* BEGIN *

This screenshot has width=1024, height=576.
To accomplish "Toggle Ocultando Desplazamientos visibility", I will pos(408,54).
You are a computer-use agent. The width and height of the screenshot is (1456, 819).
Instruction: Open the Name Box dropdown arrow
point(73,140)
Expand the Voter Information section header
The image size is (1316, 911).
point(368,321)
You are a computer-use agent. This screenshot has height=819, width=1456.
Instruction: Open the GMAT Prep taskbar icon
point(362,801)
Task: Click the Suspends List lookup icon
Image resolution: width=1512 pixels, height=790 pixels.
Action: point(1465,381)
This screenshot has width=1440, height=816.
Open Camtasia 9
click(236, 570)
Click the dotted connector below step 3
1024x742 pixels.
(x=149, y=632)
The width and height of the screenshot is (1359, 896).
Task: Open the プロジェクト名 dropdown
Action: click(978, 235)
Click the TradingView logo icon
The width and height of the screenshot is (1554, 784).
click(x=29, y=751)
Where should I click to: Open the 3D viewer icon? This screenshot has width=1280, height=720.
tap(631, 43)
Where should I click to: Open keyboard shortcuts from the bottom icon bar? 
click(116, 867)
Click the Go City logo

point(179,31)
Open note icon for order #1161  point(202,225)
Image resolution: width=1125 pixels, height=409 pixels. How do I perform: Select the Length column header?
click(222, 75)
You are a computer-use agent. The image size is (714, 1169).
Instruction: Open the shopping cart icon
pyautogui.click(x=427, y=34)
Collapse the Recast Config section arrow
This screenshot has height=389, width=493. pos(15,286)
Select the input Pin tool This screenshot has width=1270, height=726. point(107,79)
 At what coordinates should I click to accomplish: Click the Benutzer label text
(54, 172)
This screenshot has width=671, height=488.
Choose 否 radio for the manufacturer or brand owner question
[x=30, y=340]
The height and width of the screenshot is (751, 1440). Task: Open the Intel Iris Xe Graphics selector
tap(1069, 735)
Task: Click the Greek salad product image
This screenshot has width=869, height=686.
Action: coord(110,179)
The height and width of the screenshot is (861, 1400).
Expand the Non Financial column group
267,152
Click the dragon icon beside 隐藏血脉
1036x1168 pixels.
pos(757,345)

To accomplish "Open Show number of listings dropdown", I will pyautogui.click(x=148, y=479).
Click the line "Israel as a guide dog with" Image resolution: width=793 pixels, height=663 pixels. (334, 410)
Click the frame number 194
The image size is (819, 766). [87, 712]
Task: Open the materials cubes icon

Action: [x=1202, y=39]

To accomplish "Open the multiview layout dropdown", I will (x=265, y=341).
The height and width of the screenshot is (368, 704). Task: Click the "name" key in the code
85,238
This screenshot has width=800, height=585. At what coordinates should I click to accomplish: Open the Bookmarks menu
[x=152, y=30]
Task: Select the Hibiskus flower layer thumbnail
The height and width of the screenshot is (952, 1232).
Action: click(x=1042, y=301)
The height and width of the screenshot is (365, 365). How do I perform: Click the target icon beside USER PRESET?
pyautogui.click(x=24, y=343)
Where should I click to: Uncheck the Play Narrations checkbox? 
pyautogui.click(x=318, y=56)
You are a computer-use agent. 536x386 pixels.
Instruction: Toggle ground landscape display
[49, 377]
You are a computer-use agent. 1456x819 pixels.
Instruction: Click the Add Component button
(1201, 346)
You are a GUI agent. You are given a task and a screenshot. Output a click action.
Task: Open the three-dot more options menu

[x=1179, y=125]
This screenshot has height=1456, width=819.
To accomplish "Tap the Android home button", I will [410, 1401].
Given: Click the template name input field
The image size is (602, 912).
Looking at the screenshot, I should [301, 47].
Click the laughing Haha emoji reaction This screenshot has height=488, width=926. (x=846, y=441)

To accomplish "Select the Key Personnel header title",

* END *

* _EXERCISE INSTRUCTIONS_
Please rewrite all of the records above, substituting "desktop agent" for every "computer-use agent" and leaving everything else unchanged.

* _RESULT OF THE TASK_
This screenshot has width=1024, height=576.
To accomplish "Toggle Ocultando Desplazamientos visibility", I will pos(408,54).
You are a desktop agent. The width and height of the screenshot is (1456, 819).
Instruction: Open the Name Box dropdown arrow
point(73,140)
Expand the Voter Information section header
The image size is (1316, 911).
point(368,321)
You are a desktop agent. This screenshot has height=819, width=1456.
Instruction: Open the GMAT Prep taskbar icon
point(362,801)
Task: Click the Suspends List lookup icon
Image resolution: width=1512 pixels, height=790 pixels.
Action: point(1465,381)
This screenshot has width=1440, height=816.
Open Camtasia 9
click(236, 570)
Click the dotted connector below step 3
1024x742 pixels.
(x=149, y=632)
The width and height of the screenshot is (1359, 896).
Task: Open the プロジェクト名 dropdown
Action: click(978, 235)
Click the TradingView logo icon
The width and height of the screenshot is (1554, 784).
click(x=29, y=751)
Where should I click to: Open the 3D viewer icon? This screenshot has width=1280, height=720.
tap(631, 43)
Where should I click to: Open keyboard shortcuts from the bottom icon bar? 
click(116, 867)
Click the Go City logo

point(179,31)
Open note icon for order #1161  point(202,225)
Image resolution: width=1125 pixels, height=409 pixels. How do I perform: Select the Length column header?
click(222, 75)
You are a desktop agent. The image size is (714, 1169).
Instruction: Open the shopping cart icon
pyautogui.click(x=427, y=34)
Collapse the Recast Config section arrow
This screenshot has height=389, width=493. pos(15,286)
Select the input Pin tool This screenshot has width=1270, height=726. point(107,79)
 At what coordinates should I click to accomplish: Click the Benutzer label text
(54, 172)
This screenshot has width=671, height=488.
Choose 否 radio for the manufacturer or brand owner question
[x=30, y=340]
The height and width of the screenshot is (751, 1440). Task: Open the Intel Iris Xe Graphics selector
tap(1069, 735)
Task: Click the Greek salad product image
This screenshot has width=869, height=686.
Action: coord(110,179)
The height and width of the screenshot is (861, 1400).
Expand the Non Financial column group
267,152
Click the dragon icon beside 隐藏血脉
1036x1168 pixels.
pos(757,345)

To accomplish "Open Show number of listings dropdown", I will pyautogui.click(x=148, y=479).
Click the line "Israel as a guide dog with" Image resolution: width=793 pixels, height=663 pixels. (334, 410)
Click the frame number 194
The image size is (819, 766). [87, 712]
Task: Open the materials cubes icon

Action: [x=1202, y=39]

To accomplish "Open the multiview layout dropdown", I will (x=265, y=341).
The height and width of the screenshot is (368, 704). Task: Click the "name" key in the code
85,238
This screenshot has width=800, height=585. At what coordinates should I click to accomplish: Open the Bookmarks menu
[x=152, y=30]
Task: Select the Hibiskus flower layer thumbnail
The height and width of the screenshot is (952, 1232).
Action: click(x=1042, y=301)
The height and width of the screenshot is (365, 365). How do I perform: Click the target icon beside USER PRESET?
pyautogui.click(x=24, y=343)
Where should I click to: Uncheck the Play Narrations checkbox? 
pyautogui.click(x=318, y=56)
You are a desktop agent. 536x386 pixels.
Instruction: Toggle ground landscape display
[49, 377]
You are a desktop agent. 1456x819 pixels.
Instruction: Click the Add Component button
(1201, 346)
You are a GUI agent. You are given a task and a screenshot. Output a click action.
Task: Open the three-dot more options menu

[x=1179, y=125]
This screenshot has height=1456, width=819.
To accomplish "Tap the Android home button", I will [410, 1401].
Given: Click the template name input field
The image size is (602, 912).
Looking at the screenshot, I should [301, 47].
Click the laughing Haha emoji reaction This screenshot has height=488, width=926. (x=846, y=441)

To accomplish "Select the Key Personnel header title",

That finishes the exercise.